Los efectos del fenómeno cada día se sienten más en la sociedad dominicana. Las escuelas no son suficientes para acoger a todos los niños dominicanos en el sistema público, porque la escasez de aulas ha dejado fuera por segundo año consecutivo a cientos de miles. Las plazas que antes ellos ocupaban han sido reservadas para niños hijos de inmigrantes ilegales.

Lo mismo ocurre con el sistema de salud. Las camas de los hospitales públicos las ocupan en su mayor parte parturientas haitianas, viajeras ilegales traídas por una mafia con evidentes conexiones oficiales, lo que obliga a las futuras madres dominicanas a parir en las clínicas privadas. El país ha asumido así, voluntariamente o por presiones foráneas irresistibles, una agenda ajena, la del país vecino, y compromete así una parte importante del presupuesto nacional, en momentos de inflación y de crisis de esenciales servicios públicos, cuya calidad va en acelerado descenso.

La situación no permite dubitaciones, pues el peligro es real, debido a la crisis de autoridad en Haití.
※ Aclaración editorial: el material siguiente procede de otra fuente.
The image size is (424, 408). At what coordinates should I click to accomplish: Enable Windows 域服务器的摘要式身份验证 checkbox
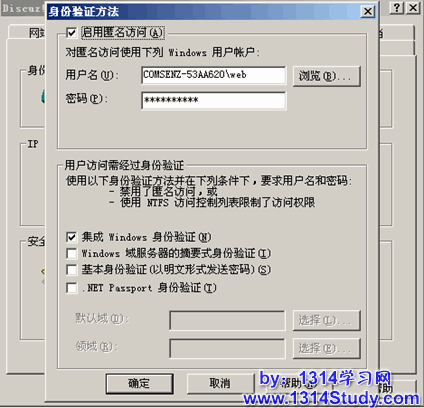click(x=72, y=253)
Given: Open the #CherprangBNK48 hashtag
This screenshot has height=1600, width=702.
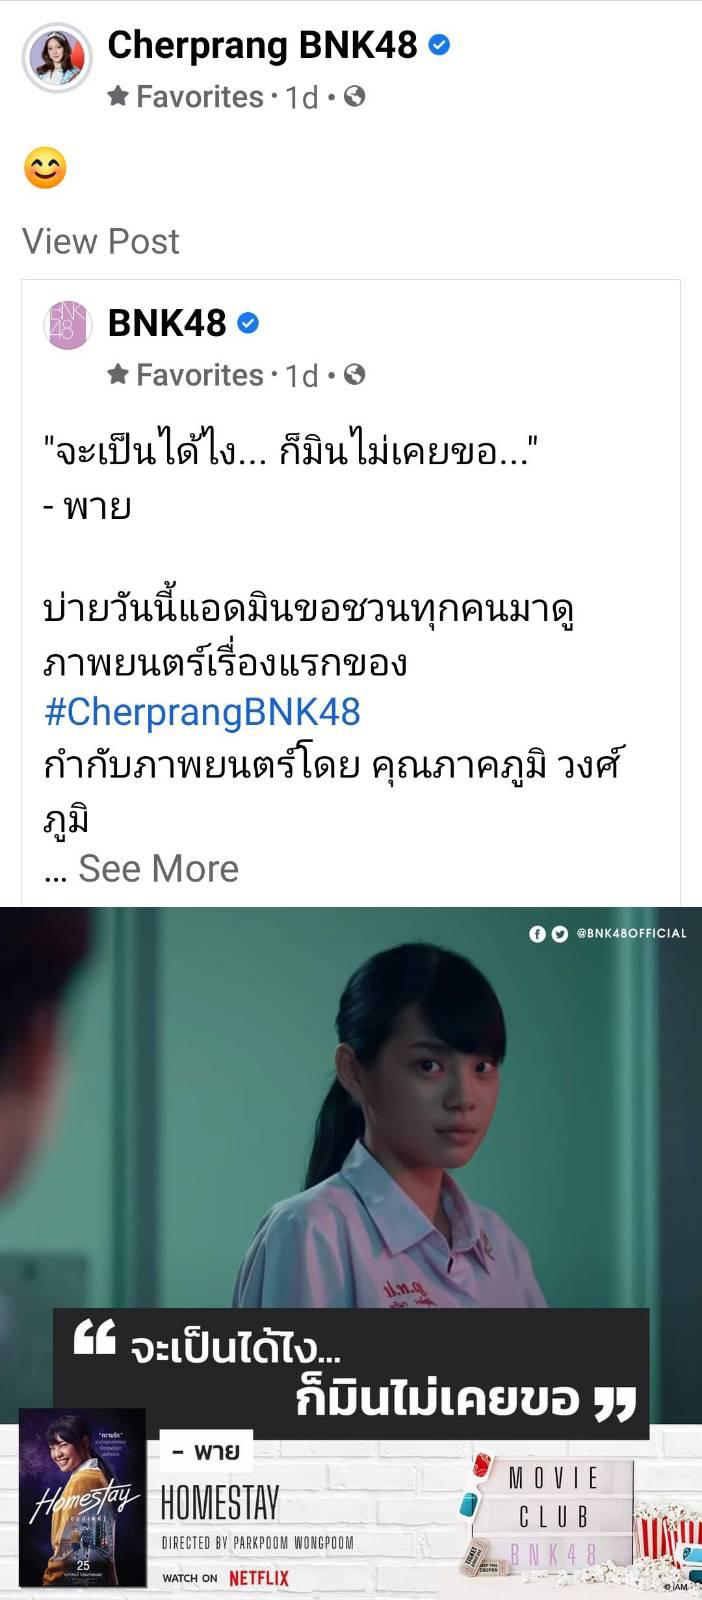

La incertidumbre económica, social y política allí existente alienta el fenómeno de la migración hacia un territorio vecino donde las oportunidades son mayores y el ingreso y permanencia no representan dificultad alguna. Con la posibilidad también de adquirir con buena cantidad dólares, un permiso temporal que dura para siempre en un mercado de visas, cuya legalidad algún día tendrá que ser cuestionada.

Encarar la inmigración ilegal en la proporción que nos afecta es uno de nuestros grandes retos del presente y el futuro.